■ Exercise description ■
Look for the string "Edit" in the listing below, then copy every line that has it.

■ Input records ■

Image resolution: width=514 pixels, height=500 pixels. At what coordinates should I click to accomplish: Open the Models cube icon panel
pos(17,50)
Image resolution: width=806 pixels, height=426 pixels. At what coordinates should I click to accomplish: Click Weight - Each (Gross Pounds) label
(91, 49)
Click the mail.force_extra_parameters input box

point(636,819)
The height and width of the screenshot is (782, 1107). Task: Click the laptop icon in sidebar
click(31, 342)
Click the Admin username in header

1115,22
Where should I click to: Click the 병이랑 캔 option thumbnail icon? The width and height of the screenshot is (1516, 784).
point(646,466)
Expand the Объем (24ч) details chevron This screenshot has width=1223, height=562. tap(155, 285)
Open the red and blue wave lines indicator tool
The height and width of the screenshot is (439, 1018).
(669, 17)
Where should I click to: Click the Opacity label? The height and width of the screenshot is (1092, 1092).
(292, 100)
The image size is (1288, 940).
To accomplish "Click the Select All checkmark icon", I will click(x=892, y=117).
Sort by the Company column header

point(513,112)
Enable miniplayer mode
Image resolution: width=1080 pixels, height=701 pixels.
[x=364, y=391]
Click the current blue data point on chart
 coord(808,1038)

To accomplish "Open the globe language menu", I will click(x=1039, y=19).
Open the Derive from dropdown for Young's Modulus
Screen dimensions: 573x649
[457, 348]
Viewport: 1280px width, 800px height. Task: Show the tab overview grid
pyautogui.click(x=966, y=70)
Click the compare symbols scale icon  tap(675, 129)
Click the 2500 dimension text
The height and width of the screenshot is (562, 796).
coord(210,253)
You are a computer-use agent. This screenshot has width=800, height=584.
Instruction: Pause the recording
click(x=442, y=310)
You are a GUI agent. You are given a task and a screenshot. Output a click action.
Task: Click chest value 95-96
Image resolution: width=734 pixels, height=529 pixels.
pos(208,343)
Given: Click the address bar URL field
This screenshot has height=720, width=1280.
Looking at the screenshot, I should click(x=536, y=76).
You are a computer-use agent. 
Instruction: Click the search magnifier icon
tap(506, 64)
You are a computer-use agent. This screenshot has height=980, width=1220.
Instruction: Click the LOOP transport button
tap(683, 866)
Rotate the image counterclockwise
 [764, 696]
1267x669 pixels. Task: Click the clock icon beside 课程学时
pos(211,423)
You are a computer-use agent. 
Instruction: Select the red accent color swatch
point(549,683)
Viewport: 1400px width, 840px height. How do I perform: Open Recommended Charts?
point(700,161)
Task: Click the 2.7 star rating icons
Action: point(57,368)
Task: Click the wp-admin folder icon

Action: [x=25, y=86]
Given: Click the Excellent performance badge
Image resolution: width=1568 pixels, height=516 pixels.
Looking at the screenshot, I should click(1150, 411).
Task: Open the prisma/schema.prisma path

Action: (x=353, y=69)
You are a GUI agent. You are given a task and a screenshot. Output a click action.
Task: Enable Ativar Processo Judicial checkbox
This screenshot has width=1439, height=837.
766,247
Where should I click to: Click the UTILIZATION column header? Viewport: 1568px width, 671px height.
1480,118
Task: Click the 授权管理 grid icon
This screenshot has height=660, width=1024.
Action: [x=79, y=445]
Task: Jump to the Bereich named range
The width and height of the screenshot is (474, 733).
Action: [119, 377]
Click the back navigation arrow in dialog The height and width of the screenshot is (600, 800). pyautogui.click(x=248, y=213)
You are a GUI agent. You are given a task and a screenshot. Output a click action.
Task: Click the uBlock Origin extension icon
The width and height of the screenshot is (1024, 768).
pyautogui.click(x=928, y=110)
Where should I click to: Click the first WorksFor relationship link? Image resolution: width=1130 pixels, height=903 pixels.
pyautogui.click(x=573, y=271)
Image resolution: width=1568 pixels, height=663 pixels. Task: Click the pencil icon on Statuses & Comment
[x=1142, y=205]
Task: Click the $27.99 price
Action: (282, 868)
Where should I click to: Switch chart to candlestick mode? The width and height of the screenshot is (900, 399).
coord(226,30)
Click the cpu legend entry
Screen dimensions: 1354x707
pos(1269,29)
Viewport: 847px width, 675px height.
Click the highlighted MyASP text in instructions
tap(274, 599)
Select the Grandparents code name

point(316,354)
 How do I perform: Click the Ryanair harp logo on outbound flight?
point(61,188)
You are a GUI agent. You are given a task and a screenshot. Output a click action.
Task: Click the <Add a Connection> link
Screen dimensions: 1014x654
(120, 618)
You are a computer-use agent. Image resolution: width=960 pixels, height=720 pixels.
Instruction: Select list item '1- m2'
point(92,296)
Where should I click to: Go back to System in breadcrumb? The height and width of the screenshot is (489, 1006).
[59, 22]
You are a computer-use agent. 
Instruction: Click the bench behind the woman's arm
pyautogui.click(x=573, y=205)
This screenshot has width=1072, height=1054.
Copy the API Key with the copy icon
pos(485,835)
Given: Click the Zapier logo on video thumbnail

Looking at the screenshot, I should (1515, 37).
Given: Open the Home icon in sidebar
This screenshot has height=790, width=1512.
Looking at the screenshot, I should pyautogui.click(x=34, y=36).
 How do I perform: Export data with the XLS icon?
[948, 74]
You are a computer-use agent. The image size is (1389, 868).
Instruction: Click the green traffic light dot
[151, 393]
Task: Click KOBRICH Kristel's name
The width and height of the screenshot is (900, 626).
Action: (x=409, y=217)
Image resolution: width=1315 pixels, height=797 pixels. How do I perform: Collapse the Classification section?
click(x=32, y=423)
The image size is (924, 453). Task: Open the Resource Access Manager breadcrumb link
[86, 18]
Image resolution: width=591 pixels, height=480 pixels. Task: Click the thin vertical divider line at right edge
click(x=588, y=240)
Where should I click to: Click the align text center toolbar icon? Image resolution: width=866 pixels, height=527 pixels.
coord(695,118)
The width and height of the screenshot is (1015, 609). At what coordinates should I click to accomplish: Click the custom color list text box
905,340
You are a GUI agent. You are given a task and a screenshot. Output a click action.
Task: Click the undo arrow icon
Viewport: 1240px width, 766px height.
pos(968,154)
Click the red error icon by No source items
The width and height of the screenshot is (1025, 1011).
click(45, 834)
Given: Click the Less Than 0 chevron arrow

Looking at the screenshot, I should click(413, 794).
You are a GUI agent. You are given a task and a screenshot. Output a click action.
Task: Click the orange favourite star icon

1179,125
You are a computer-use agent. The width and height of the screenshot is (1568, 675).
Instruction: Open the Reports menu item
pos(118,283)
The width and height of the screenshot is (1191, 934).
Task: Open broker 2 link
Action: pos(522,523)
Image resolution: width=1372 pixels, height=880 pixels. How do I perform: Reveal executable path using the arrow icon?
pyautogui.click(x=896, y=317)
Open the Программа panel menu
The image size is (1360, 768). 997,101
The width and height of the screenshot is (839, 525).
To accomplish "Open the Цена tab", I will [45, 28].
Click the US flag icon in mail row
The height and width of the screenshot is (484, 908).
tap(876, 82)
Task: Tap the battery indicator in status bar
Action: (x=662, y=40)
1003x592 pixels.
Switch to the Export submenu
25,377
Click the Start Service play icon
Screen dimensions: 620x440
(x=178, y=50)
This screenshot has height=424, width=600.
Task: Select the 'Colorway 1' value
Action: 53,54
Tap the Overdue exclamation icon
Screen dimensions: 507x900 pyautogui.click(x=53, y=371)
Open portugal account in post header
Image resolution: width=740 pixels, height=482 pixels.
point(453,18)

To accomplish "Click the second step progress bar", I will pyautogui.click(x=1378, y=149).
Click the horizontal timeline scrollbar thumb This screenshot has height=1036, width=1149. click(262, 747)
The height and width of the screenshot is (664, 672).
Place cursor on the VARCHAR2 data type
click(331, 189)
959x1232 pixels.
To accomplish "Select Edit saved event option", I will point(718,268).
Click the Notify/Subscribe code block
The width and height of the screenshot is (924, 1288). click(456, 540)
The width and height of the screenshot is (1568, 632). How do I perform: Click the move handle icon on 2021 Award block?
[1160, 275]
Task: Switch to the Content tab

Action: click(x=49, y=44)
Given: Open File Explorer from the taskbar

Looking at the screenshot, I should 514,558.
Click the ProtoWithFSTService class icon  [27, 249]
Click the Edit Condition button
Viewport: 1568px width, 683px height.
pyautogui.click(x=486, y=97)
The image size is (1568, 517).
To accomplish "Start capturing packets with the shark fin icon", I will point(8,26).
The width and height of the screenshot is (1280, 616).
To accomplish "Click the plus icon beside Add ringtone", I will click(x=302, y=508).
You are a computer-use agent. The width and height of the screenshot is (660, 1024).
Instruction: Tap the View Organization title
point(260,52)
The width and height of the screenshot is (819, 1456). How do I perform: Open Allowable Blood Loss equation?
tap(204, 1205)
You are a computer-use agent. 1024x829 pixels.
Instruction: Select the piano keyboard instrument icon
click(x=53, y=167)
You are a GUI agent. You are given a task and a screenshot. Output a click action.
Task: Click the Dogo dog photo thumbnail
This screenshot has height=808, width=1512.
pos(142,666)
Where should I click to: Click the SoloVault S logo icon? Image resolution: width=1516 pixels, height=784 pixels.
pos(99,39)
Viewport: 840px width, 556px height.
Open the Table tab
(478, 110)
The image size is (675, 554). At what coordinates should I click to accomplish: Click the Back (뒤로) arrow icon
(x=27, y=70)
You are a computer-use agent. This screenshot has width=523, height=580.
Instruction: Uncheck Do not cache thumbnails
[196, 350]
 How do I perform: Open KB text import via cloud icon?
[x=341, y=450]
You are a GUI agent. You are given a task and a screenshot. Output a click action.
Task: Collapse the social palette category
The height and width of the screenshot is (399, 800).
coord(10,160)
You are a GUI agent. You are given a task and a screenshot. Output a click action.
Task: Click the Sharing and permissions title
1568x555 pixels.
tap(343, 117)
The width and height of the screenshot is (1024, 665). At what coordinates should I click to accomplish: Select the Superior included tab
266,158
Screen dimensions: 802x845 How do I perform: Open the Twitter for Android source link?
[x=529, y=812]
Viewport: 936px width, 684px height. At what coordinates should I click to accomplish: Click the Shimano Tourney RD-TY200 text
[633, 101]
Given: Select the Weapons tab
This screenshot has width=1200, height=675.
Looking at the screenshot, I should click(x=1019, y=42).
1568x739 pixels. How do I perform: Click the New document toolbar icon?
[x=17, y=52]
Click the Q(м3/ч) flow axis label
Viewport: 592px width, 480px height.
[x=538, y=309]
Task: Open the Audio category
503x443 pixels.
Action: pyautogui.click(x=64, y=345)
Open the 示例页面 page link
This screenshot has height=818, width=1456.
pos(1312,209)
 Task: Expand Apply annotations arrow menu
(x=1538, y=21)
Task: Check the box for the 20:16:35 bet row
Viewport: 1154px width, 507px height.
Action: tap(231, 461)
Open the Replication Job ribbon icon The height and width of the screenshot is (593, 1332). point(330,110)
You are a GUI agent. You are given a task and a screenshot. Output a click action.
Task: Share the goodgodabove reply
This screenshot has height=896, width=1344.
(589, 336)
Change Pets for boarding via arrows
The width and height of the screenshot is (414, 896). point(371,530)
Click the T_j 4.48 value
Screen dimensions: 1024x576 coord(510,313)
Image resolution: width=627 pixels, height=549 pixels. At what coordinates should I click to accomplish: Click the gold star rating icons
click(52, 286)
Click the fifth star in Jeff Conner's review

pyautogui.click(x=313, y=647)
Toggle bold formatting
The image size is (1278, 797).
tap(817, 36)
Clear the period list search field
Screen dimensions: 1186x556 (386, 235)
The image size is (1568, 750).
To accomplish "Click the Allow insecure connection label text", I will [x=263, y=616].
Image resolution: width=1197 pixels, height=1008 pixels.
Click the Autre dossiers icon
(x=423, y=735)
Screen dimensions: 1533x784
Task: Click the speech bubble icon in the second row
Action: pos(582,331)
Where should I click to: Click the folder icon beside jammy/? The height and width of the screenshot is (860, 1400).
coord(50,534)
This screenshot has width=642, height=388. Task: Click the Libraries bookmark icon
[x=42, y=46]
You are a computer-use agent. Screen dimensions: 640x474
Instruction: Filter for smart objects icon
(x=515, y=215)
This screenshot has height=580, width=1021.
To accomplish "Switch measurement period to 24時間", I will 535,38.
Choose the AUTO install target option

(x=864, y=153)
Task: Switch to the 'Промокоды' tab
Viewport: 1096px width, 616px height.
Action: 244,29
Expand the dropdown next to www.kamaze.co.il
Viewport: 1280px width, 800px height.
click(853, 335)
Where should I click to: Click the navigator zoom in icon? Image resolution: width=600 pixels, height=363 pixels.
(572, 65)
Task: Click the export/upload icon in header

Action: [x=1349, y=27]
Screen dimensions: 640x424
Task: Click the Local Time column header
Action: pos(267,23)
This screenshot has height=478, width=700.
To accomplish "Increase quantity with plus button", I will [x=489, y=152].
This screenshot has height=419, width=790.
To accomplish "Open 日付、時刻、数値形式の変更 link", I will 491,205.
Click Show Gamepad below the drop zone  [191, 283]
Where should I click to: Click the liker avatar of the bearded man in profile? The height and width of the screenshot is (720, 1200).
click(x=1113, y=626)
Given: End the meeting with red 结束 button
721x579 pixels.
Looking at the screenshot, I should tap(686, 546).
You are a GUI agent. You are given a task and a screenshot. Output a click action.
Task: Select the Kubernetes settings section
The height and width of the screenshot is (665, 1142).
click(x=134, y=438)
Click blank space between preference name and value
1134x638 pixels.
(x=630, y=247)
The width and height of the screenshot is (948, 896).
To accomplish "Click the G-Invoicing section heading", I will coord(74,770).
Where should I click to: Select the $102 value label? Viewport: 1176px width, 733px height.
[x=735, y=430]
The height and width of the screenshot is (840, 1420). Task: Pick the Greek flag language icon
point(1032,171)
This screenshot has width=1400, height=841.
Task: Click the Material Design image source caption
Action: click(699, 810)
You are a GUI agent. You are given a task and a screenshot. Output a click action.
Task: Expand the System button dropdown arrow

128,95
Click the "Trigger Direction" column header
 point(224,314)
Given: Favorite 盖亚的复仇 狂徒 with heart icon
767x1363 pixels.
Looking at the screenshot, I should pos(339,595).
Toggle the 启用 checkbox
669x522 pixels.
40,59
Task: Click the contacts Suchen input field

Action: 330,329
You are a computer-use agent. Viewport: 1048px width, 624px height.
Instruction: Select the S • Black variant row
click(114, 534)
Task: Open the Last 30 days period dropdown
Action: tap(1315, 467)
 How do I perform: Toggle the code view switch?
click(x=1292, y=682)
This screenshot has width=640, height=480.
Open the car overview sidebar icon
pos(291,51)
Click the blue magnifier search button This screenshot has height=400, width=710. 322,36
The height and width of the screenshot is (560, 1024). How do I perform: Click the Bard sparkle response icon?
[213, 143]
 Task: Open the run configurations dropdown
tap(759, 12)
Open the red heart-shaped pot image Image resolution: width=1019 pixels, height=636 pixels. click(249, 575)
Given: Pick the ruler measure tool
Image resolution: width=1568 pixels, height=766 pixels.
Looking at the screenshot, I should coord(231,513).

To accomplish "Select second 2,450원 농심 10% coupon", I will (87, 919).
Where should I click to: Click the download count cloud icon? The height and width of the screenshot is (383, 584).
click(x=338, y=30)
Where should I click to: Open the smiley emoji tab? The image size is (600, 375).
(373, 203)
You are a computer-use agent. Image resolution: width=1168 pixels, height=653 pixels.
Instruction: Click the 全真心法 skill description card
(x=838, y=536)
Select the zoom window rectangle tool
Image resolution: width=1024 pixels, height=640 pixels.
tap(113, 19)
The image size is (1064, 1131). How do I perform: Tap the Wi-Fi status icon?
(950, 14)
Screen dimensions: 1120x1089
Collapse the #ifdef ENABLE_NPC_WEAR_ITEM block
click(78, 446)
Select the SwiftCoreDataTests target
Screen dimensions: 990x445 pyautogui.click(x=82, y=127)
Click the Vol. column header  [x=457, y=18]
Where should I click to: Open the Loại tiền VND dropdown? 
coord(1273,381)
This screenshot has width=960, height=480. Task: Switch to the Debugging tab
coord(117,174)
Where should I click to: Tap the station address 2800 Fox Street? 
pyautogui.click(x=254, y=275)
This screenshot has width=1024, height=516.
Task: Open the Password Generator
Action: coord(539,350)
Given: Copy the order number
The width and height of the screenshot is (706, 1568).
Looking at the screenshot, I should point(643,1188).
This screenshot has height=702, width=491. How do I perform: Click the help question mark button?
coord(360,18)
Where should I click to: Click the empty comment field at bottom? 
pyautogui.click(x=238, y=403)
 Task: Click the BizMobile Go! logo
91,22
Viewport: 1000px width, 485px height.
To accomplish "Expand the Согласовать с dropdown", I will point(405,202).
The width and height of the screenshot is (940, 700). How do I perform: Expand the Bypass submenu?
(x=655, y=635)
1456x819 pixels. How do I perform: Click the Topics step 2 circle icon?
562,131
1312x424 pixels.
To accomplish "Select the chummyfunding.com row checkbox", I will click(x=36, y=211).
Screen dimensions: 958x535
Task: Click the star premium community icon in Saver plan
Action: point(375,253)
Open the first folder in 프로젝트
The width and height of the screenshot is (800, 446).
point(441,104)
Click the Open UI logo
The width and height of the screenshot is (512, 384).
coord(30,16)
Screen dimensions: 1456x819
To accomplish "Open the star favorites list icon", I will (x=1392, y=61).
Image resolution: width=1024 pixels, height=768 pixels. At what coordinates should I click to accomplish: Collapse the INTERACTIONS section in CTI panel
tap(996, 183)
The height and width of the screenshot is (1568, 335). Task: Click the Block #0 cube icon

■ Expected answer ■
To accomplish "Select Edit saved event option", I will point(718,268).
Click the Edit Condition button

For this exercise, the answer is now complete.